The fetal origins hypothesis posits that adverse prenatal exposures,
particularly malnutrition, increase the risk of poor adult health. Studies using
famine as a natural experiment to test the fetal origins hypothesis present
conflicting findings, partly because of data limitations and modeling flaws.
Capitalizing on the biomarker data and prefecture-level geographic information
from the 2011 China Health and Retirement Longitudinal Study, this study
estimates the effects of prenatal exposure to China’s 1959–61
famine on later-life risks of cardiovascular and metabolic diseases. Our
analysis addresses the problems of measurement error and intrinsic cohort
differences that challenge prior studies. We use provincial and prefecture-level
geographic variations in famine severity, a proxy for prenatal malnutrition, for
model identification. We construct instrumental variables from geocoded
newspaper archive data to adjust for measurement error in famine exposure.

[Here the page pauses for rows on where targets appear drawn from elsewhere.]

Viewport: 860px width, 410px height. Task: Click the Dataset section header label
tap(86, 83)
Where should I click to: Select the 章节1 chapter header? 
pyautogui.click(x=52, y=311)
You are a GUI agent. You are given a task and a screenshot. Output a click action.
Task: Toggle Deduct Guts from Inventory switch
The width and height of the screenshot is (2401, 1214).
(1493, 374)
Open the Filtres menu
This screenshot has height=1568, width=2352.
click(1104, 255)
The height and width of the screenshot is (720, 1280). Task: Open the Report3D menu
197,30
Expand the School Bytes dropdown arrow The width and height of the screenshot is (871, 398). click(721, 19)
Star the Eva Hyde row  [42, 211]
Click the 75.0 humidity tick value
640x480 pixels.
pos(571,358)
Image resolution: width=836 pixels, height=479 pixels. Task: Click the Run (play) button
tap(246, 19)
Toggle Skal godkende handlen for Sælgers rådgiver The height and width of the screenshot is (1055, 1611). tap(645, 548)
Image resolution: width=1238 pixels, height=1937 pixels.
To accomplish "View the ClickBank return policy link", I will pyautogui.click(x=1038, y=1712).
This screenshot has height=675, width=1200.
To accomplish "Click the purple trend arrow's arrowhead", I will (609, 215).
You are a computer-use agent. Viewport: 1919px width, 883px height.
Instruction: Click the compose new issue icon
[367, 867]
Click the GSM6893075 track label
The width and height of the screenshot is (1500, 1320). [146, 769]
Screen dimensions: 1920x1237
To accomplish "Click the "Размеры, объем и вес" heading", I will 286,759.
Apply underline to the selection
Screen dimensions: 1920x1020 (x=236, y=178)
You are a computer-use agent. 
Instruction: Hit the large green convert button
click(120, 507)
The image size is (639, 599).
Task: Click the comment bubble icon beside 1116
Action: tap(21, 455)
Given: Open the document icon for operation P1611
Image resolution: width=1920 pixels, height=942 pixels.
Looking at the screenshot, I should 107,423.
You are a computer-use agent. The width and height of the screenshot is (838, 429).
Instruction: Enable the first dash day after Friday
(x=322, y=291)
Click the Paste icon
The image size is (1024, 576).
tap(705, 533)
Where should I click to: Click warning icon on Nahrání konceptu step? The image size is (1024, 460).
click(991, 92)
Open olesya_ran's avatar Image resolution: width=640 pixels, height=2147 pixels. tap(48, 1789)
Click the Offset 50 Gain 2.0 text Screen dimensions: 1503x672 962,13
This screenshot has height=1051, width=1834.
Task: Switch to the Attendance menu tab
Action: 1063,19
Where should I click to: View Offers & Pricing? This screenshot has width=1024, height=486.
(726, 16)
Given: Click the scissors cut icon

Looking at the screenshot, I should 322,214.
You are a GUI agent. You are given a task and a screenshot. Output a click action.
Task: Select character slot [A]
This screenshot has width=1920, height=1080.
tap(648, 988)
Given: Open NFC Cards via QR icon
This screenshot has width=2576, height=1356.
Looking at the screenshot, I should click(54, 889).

We
find that estimates of the famine effects are highly sensitive to the choices of
health indicators, measures of famine severity, and regression model
specifications. Overall, we find little evidence supporting the fetal origins
hypothesis. In fact, it appears that prenatal exposure to famine reduces
later-life disease risks in certain cases. We interpret this finding as evidence
of mortality selection among the famine survivors at work. We conclude that
using famine as a natural experiment in itself does not guarantee correct
statistical inference about the long-term health impacts of prenatal
malnutrition when other analytical challenges remain unresolved.